» Written problem
Pick out every line of the data below that contains the word "what". Case counts.

* START Data shown *

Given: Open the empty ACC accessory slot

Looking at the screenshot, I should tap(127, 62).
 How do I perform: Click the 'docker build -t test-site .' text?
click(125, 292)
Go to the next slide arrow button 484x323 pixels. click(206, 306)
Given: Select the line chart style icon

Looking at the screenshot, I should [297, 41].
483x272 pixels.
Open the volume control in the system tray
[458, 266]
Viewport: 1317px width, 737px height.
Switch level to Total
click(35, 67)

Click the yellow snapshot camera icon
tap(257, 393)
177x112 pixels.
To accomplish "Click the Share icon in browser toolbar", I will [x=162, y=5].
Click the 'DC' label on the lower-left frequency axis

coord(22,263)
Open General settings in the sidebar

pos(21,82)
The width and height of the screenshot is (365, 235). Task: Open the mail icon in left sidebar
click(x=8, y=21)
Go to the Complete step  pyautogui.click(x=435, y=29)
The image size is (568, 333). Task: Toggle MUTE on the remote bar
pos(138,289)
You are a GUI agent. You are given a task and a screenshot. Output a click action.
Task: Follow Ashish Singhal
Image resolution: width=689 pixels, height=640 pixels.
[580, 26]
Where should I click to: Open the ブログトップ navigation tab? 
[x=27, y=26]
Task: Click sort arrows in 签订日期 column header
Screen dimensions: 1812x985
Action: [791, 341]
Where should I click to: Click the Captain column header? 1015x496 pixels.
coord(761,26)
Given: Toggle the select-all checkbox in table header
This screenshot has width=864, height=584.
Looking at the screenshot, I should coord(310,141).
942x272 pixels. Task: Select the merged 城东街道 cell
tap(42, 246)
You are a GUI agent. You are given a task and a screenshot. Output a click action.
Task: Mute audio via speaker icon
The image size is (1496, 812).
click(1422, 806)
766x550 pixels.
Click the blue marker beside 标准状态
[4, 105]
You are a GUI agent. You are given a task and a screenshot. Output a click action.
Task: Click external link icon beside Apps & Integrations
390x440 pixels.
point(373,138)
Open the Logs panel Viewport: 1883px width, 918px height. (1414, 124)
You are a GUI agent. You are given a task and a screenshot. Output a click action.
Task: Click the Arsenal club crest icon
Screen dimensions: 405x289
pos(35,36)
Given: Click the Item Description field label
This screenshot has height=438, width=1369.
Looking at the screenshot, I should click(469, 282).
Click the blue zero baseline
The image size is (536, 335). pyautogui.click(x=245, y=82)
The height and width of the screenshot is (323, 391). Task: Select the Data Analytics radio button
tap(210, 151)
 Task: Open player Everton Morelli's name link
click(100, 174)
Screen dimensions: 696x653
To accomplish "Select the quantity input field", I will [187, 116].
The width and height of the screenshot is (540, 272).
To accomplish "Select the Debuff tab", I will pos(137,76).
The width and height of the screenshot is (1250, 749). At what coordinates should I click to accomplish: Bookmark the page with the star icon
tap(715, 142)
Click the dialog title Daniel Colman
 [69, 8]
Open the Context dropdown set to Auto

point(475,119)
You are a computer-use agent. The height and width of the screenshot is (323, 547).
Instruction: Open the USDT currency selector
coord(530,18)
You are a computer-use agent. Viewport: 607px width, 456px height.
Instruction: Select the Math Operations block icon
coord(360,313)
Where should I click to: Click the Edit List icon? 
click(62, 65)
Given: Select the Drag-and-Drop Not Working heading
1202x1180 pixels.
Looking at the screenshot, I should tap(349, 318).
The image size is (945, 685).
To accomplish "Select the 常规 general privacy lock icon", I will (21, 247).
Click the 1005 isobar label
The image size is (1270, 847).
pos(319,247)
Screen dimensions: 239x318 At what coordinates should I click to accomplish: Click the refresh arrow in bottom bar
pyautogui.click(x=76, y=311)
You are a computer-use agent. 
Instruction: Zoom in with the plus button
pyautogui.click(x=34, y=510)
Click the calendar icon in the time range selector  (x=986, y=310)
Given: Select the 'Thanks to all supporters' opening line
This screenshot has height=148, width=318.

* END Data shown *

» Finished answer
The width and height of the screenshot is (1250, 749). At what coordinates should I click to accomplish: Bookmark the page with the star icon
Screen dimensions: 239x318 At what coordinates should I click to accomplish: Click the refresh arrow in bottom bar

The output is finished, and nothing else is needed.